* What to work on *
Retype every entry below without pictures.

═══ Source material ═══

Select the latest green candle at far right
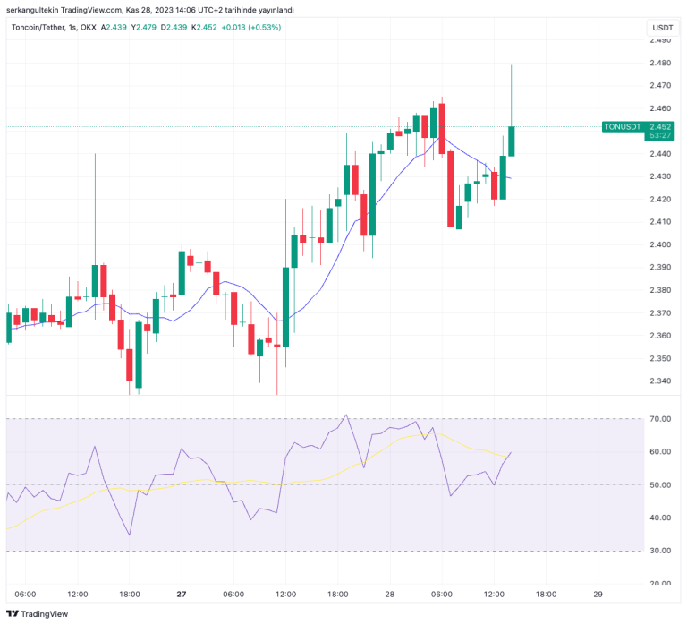 tap(512, 141)
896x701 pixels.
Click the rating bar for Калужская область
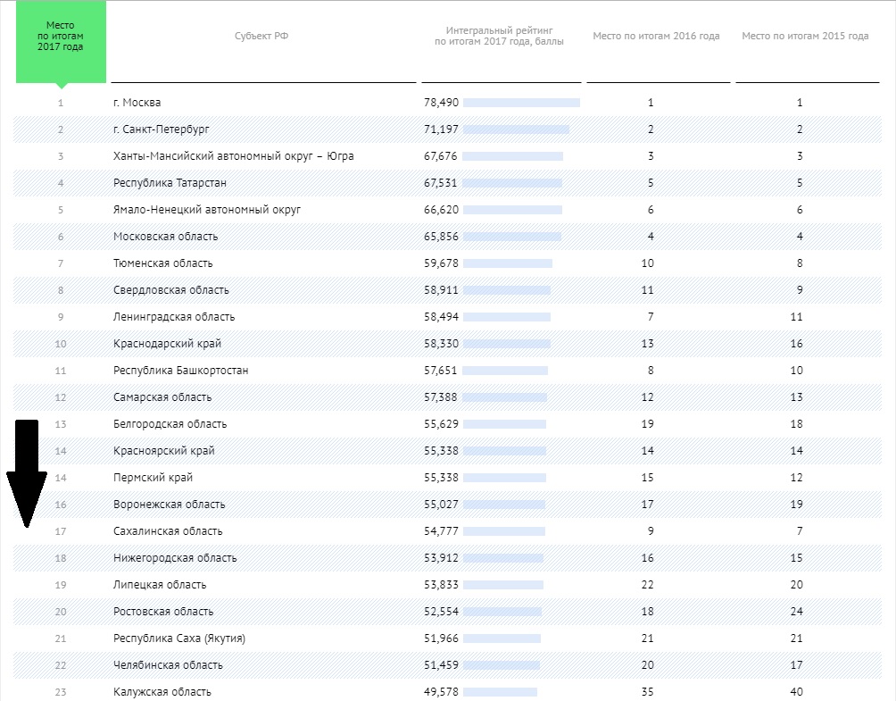point(500,692)
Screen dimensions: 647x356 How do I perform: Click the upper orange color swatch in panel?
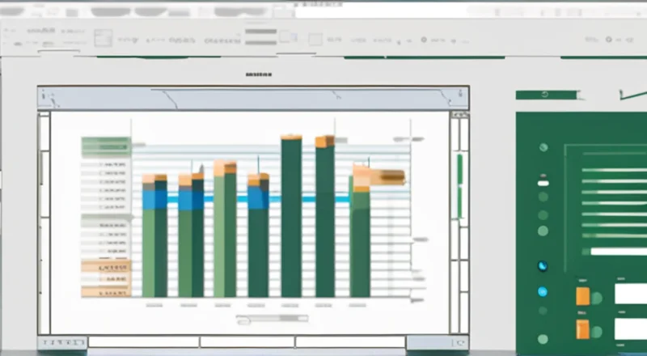click(x=582, y=295)
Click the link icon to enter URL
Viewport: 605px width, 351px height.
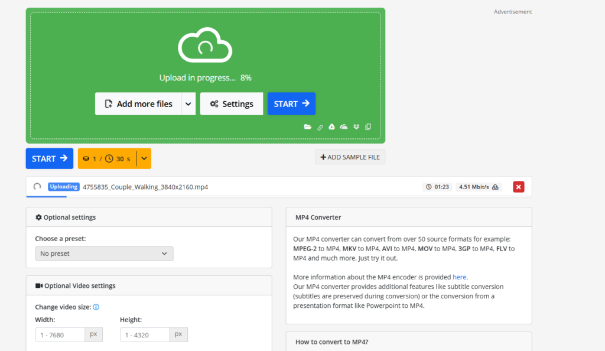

═══

* Completed task *
Select the latest green candle at far right
 tap(512, 141)
896x701 pixels.
Click the rating bar for Калужская область
point(500,692)
Screen dimensions: 647x356 How do I perform: Click the upper orange color swatch in panel?
click(x=582, y=295)
Click the link icon to enter URL
Viewport: 605px width, 351px height.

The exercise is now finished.